What to do | The answer must consist solely of the lines from the one containing "Conservatives (576, 1476)" to the end of the entries below, repeated exactly.

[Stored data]
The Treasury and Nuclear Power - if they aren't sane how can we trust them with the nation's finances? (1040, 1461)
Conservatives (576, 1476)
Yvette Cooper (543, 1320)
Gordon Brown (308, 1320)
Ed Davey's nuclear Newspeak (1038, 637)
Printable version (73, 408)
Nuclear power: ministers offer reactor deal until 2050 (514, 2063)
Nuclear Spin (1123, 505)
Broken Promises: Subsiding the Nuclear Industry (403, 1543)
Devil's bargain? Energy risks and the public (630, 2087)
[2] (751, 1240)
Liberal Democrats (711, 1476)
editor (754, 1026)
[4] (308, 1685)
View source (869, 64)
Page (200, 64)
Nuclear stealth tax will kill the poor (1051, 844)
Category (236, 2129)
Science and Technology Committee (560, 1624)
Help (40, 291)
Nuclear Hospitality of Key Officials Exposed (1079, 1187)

Finished task |
Conservatives (576, 1476)
Yvette Cooper (543, 1320)
Gordon Brown (308, 1320)
Ed Davey's nuclear Newspeak (1038, 637)
Printable version (73, 408)
Nuclear power: ministers offer reactor deal until 2050 (514, 2063)
Nuclear Spin (1123, 505)
Broken Promises: Subsiding the Nuclear Industry (403, 1543)
Devil's bargain? Energy risks and the public (630, 2087)
[2] (751, 1240)
Liberal Democrats (711, 1476)
editor (754, 1026)
[4] (308, 1685)
View source (869, 64)
Page (200, 64)
Nuclear stealth tax will kill the poor (1051, 844)
Category (236, 2129)
Science and Technology Committee (560, 1624)
Help (40, 291)
Nuclear Hospitality of Key Officials Exposed (1079, 1187)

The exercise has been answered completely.